- **Task directions**
Using the listing below, report all lines holding the word "computer".

--------

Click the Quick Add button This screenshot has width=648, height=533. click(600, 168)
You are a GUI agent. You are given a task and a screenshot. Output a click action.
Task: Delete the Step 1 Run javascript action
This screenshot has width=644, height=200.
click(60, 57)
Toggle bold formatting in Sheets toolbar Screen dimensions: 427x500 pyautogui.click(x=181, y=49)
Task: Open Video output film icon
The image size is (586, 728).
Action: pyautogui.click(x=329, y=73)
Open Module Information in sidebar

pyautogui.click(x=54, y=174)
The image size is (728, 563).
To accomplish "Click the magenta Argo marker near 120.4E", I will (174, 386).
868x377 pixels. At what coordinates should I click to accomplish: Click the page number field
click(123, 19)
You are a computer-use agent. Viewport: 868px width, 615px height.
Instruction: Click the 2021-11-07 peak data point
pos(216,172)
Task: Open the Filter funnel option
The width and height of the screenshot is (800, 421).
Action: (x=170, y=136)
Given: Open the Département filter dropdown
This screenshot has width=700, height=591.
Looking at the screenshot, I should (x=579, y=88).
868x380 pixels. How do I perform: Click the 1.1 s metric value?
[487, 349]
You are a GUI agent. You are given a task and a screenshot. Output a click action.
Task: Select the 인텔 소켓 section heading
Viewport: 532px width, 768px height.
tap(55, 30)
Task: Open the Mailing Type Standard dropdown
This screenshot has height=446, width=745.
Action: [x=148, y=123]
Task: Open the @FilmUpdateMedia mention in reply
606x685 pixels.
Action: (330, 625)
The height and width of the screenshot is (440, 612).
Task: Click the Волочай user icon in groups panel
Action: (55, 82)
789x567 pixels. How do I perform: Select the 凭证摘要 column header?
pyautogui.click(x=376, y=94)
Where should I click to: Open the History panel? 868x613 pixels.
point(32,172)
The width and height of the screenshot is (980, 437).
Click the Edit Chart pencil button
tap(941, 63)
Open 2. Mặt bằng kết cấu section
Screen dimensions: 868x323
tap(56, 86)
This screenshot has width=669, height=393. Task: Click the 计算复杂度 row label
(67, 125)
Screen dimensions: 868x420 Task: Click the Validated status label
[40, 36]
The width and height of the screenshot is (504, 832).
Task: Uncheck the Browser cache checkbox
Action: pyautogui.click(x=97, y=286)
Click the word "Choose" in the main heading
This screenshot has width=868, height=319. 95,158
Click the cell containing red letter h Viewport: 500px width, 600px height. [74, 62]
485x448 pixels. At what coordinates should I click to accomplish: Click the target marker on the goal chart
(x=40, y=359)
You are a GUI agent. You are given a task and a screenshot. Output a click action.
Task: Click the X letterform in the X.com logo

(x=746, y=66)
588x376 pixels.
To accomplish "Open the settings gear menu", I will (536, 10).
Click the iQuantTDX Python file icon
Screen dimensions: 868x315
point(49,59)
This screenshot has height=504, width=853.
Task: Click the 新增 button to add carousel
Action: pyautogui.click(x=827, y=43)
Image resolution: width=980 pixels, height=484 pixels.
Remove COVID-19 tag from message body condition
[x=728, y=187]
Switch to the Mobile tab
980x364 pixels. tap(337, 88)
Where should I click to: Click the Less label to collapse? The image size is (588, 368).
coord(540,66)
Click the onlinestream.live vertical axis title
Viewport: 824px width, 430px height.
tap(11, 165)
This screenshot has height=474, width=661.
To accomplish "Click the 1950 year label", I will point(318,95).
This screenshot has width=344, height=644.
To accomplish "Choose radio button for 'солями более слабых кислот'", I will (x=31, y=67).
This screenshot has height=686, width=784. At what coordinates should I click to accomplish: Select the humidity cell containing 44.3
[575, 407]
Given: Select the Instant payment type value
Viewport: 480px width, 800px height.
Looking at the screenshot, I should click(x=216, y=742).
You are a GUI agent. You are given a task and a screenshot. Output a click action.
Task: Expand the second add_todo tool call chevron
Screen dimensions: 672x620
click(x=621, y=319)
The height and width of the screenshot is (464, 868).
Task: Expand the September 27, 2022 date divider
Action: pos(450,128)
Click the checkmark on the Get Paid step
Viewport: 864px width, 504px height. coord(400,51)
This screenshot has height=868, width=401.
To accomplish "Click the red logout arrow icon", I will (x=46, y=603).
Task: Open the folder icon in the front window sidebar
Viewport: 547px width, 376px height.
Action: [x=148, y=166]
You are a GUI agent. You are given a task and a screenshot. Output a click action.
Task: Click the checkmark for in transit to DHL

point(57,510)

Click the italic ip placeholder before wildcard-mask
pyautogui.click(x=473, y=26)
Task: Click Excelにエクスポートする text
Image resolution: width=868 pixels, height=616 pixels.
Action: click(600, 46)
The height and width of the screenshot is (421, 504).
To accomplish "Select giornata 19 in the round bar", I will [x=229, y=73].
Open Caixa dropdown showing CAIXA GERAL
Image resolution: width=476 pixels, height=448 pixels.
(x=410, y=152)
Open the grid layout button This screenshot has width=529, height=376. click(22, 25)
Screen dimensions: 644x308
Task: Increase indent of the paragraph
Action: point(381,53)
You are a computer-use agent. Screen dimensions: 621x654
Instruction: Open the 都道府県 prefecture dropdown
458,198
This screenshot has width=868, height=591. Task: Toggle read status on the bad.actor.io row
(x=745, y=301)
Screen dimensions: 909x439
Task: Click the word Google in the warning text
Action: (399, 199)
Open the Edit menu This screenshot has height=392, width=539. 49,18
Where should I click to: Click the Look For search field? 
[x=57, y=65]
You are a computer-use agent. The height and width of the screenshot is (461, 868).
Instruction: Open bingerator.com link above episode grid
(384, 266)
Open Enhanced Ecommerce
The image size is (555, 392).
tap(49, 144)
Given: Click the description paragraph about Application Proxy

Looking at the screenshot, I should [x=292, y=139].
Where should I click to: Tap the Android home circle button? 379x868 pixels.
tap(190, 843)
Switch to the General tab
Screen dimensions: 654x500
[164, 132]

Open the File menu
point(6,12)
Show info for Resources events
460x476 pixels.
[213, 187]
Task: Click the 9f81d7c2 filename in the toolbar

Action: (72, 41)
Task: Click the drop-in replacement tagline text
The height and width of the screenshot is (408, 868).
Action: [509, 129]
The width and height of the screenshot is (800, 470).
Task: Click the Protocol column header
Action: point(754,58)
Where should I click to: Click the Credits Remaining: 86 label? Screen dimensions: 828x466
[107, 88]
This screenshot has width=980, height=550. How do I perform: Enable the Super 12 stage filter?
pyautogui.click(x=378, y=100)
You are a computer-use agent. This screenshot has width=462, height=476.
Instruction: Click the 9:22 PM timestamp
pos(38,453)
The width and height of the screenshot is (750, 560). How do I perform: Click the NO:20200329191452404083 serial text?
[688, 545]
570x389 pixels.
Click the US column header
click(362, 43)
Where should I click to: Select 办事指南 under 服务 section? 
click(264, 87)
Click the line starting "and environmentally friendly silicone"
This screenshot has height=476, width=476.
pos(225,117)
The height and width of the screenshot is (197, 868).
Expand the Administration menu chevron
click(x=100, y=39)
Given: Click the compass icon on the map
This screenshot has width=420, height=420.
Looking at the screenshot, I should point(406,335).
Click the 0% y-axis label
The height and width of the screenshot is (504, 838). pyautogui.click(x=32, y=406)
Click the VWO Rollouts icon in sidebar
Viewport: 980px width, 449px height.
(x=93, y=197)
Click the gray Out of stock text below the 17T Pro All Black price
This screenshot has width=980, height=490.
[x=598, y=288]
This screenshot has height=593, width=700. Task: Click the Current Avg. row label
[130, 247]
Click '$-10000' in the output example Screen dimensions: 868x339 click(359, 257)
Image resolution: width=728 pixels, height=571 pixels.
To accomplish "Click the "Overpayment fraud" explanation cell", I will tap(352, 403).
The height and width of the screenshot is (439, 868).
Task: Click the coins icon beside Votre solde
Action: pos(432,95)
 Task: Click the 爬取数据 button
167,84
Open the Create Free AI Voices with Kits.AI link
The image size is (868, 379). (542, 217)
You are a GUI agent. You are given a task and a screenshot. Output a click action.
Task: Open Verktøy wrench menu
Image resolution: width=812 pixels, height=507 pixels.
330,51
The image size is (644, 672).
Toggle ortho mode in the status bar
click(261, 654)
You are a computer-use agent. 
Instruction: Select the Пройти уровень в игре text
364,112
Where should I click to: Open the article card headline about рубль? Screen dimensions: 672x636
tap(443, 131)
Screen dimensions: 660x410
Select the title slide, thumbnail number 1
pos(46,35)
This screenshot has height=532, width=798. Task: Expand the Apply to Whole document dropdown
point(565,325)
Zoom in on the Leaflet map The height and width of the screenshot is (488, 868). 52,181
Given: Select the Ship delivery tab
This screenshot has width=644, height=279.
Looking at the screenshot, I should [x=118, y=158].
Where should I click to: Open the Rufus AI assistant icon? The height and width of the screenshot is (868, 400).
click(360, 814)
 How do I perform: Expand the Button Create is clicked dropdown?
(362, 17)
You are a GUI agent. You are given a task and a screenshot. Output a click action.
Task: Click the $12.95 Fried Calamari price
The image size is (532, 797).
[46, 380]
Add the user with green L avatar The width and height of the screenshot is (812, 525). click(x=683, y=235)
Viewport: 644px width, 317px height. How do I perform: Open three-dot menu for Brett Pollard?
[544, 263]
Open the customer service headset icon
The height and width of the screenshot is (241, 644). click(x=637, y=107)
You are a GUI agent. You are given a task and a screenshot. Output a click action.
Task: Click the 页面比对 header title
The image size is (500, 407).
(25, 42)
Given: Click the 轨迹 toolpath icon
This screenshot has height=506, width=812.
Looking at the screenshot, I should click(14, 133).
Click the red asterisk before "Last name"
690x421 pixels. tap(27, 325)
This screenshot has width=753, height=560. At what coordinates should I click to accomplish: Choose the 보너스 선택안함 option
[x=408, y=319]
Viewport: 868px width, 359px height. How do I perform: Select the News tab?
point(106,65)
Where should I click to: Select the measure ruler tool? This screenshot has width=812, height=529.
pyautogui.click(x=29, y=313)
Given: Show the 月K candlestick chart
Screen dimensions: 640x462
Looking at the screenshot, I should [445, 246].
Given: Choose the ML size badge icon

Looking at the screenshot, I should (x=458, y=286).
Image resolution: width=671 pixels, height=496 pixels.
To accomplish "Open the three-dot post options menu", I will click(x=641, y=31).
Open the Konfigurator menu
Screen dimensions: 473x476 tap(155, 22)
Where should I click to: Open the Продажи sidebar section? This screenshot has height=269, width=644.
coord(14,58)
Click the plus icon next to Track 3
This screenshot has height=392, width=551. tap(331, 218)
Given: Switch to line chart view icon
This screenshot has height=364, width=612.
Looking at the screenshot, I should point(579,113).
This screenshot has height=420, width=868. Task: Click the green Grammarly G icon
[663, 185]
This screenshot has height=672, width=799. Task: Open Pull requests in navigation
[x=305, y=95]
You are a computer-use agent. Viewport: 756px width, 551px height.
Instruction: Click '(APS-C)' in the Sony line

--------

- **Task result**
You are a computer-use agent. Viewport: 868px width, 615px height.
You are a computer-use agent. Screen dimensions: 621x654
You are a computer-use agent. The height and width of the screenshot is (461, 868).
You are a computer-use agent. This screenshot has width=462, height=476.
You are a computer-use agent. 
You are a computer-use agent. Viewport: 756px width, 551px height.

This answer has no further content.